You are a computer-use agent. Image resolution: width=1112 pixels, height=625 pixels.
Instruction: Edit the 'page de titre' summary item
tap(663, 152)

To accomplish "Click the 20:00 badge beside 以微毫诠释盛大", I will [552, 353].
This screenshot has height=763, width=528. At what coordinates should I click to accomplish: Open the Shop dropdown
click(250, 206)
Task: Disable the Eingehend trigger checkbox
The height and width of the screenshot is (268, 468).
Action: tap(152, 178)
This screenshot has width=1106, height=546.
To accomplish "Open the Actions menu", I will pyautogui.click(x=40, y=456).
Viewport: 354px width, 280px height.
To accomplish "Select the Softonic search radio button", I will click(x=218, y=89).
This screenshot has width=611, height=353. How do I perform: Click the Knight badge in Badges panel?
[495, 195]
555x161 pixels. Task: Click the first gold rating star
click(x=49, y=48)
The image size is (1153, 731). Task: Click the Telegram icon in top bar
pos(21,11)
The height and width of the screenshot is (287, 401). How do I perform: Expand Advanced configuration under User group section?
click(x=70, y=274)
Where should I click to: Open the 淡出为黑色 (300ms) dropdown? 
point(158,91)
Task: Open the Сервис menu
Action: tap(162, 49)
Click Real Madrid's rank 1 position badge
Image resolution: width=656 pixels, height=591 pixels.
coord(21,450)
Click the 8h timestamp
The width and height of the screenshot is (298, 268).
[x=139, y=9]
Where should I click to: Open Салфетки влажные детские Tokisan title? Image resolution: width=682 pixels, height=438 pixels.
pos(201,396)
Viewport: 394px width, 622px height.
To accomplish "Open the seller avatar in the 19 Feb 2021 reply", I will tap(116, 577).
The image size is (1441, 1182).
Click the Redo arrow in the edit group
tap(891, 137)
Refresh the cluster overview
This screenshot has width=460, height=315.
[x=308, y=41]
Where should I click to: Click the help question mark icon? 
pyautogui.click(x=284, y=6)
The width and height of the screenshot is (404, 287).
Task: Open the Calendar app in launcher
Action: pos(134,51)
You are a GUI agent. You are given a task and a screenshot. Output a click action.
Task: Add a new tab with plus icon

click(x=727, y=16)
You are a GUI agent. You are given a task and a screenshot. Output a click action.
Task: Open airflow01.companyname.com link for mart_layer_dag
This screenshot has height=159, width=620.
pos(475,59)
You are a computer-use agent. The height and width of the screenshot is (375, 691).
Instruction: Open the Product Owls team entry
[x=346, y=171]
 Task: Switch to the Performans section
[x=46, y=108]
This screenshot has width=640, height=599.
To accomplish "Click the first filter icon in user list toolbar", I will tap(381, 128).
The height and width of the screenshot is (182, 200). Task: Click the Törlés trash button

══════════

WORK TO COMPLETE:
What's wanted here is every record, retyped exactly as shown above.

EXPECTED ANSWER:
You are a computer-use agent. Image resolution: width=1112 pixels, height=625 pixels.
Instruction: Edit the 'page de titre' summary item
tap(663, 152)

To accomplish "Click the 20:00 badge beside 以微毫诠释盛大", I will [552, 353].
This screenshot has height=763, width=528. At what coordinates should I click to accomplish: Open the Shop dropdown
click(250, 206)
Task: Disable the Eingehend trigger checkbox
The height and width of the screenshot is (268, 468).
Action: tap(152, 178)
This screenshot has width=1106, height=546.
To accomplish "Open the Actions menu", I will pyautogui.click(x=40, y=456).
Viewport: 354px width, 280px height.
To accomplish "Select the Softonic search radio button", I will click(x=218, y=89).
This screenshot has width=611, height=353. How do I perform: Click the Knight badge in Badges panel?
[495, 195]
555x161 pixels. Task: Click the first gold rating star
click(x=49, y=48)
The image size is (1153, 731). Task: Click the Telegram icon in top bar
pos(21,11)
The height and width of the screenshot is (287, 401). How do I perform: Expand Advanced configuration under User group section?
click(x=70, y=274)
Where should I click to: Open the 淡出为黑色 (300ms) dropdown? 
point(158,91)
Task: Open the Сервис menu
Action: tap(162, 49)
Click Real Madrid's rank 1 position badge
Image resolution: width=656 pixels, height=591 pixels.
coord(21,450)
Click the 8h timestamp
The width and height of the screenshot is (298, 268).
[x=139, y=9]
Where should I click to: Open Салфетки влажные детские Tokisan title? Image resolution: width=682 pixels, height=438 pixels.
pos(201,396)
Viewport: 394px width, 622px height.
To accomplish "Open the seller avatar in the 19 Feb 2021 reply", I will tap(116, 577).
The image size is (1441, 1182).
Click the Redo arrow in the edit group
tap(891, 137)
Refresh the cluster overview
This screenshot has width=460, height=315.
[x=308, y=41]
Where should I click to: Click the help question mark icon? 
pyautogui.click(x=284, y=6)
The width and height of the screenshot is (404, 287).
Task: Open the Calendar app in launcher
Action: pos(134,51)
You are a GUI agent. You are given a task and a screenshot. Output a click action.
Task: Add a new tab with plus icon

click(x=727, y=16)
You are a GUI agent. You are given a task and a screenshot. Output a click action.
Task: Open airflow01.companyname.com link for mart_layer_dag
This screenshot has height=159, width=620.
pos(475,59)
You are a computer-use agent. The height and width of the screenshot is (375, 691).
Instruction: Open the Product Owls team entry
[x=346, y=171]
 Task: Switch to the Performans section
[x=46, y=108]
This screenshot has width=640, height=599.
To accomplish "Click the first filter icon in user list toolbar", I will tap(381, 128).
The height and width of the screenshot is (182, 200). Task: Click the Törlés trash button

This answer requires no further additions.